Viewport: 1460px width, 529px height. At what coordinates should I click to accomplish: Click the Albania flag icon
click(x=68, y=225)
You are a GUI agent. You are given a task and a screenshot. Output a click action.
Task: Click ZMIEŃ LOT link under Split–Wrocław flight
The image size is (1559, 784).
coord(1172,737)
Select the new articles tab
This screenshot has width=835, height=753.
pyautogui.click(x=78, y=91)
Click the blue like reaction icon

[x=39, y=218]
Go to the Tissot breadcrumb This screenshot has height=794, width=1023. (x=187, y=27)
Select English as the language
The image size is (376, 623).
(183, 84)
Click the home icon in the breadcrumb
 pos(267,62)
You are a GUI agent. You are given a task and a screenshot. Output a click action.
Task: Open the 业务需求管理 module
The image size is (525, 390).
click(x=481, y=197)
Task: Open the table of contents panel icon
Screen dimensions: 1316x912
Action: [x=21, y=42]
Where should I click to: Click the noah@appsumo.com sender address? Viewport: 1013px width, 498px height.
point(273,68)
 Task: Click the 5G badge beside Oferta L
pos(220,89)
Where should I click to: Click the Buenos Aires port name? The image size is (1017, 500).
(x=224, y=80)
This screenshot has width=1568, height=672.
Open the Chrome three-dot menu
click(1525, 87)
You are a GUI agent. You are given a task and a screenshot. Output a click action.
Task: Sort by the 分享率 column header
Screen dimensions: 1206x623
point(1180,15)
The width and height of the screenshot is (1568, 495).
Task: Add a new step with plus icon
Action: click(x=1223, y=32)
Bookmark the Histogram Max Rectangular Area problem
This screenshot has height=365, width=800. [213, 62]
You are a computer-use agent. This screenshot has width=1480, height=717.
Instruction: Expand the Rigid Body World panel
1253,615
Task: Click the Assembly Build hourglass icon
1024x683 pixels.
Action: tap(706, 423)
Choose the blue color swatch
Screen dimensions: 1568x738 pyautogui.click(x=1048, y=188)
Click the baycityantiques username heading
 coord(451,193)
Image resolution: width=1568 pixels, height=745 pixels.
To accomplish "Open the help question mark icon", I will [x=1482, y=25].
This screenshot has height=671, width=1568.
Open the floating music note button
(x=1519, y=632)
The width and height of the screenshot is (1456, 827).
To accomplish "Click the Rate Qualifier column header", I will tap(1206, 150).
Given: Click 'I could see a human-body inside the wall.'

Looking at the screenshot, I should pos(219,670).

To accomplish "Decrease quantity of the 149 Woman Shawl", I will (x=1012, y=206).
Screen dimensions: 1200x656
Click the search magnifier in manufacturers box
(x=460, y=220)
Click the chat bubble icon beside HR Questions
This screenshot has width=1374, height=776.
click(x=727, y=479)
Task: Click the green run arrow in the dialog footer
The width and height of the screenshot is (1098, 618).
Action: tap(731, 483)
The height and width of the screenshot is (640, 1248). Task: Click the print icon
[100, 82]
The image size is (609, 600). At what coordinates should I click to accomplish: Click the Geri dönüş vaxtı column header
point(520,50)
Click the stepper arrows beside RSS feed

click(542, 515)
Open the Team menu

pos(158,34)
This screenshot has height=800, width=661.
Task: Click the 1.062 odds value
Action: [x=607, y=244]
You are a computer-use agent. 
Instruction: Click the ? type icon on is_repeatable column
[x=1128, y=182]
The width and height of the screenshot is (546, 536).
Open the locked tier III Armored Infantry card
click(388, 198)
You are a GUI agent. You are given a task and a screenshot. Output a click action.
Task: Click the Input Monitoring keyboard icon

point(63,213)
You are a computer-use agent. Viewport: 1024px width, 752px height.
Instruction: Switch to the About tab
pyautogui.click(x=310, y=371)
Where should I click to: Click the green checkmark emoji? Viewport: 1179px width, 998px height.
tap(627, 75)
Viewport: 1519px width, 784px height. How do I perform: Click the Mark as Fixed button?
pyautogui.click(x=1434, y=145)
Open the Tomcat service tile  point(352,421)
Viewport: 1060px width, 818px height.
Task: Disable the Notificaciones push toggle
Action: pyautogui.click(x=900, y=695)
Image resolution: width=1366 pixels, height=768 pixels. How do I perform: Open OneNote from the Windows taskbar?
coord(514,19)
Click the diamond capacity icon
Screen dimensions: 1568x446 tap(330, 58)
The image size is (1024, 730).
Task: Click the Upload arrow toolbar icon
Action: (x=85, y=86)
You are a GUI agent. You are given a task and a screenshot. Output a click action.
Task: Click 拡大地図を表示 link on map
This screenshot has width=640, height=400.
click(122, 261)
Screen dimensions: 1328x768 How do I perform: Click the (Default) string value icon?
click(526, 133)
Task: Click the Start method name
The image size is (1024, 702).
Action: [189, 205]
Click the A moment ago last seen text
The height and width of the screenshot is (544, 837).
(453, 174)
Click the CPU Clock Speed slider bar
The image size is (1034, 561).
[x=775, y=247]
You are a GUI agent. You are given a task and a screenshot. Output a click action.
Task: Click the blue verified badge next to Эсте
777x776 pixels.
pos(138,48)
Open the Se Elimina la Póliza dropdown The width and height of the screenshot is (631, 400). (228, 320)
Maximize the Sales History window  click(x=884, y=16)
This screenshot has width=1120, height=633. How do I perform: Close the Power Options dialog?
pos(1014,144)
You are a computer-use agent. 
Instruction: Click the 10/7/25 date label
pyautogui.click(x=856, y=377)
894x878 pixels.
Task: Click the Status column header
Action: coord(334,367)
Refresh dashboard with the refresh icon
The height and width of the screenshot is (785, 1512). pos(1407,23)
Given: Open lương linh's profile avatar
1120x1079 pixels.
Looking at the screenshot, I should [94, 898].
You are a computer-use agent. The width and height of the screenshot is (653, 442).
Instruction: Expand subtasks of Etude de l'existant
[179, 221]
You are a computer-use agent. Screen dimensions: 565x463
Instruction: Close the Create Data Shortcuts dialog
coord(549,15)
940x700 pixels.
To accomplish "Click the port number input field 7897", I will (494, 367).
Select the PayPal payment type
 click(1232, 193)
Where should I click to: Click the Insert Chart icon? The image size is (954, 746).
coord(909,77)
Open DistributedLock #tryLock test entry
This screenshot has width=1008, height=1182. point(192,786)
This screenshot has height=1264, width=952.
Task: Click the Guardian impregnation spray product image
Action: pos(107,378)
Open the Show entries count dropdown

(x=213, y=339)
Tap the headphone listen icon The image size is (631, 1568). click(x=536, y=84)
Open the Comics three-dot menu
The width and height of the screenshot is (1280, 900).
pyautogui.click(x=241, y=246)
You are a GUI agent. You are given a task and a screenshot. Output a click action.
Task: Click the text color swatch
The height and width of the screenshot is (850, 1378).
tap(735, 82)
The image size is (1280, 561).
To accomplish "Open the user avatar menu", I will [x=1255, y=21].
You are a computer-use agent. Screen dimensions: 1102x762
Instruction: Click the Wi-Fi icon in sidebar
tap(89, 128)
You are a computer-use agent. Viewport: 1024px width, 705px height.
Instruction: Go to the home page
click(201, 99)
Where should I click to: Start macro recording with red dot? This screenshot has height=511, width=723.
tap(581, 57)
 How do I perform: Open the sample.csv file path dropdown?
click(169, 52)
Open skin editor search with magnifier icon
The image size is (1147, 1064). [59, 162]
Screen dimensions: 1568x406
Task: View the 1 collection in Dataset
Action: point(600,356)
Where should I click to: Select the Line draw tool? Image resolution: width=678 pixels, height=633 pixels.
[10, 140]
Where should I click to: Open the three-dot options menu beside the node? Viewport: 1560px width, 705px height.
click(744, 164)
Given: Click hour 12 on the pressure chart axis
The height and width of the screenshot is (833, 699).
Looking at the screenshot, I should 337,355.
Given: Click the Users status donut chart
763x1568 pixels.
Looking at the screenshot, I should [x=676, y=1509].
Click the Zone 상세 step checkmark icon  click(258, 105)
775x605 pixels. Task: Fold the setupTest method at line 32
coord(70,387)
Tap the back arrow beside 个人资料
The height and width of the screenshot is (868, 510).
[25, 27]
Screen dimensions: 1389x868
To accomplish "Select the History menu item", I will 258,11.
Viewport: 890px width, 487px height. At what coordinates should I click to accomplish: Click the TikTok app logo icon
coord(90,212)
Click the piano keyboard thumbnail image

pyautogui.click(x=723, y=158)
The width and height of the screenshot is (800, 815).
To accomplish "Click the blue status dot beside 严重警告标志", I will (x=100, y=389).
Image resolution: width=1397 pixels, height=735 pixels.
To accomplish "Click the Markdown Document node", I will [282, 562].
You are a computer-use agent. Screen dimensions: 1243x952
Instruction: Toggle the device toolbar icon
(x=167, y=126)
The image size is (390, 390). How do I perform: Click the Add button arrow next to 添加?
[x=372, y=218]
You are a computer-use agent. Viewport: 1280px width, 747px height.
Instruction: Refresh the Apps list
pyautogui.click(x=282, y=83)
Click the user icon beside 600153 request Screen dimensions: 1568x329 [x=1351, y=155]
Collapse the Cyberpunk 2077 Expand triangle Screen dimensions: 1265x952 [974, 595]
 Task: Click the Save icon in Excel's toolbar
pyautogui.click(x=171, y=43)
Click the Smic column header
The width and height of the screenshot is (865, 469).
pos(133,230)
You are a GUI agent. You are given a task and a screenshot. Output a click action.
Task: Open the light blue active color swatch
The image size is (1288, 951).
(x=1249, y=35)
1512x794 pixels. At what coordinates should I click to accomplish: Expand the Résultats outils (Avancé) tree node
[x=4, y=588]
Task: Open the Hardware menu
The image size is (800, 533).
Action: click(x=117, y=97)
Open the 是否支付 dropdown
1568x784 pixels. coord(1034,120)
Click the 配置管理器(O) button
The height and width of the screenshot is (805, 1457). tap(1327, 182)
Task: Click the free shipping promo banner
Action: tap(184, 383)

> **Your goal**:
Show the lines where the word "text" appears in the entries.

> **Problem solution**:
Click the A moment ago last seen text
Task: Click the text color swatch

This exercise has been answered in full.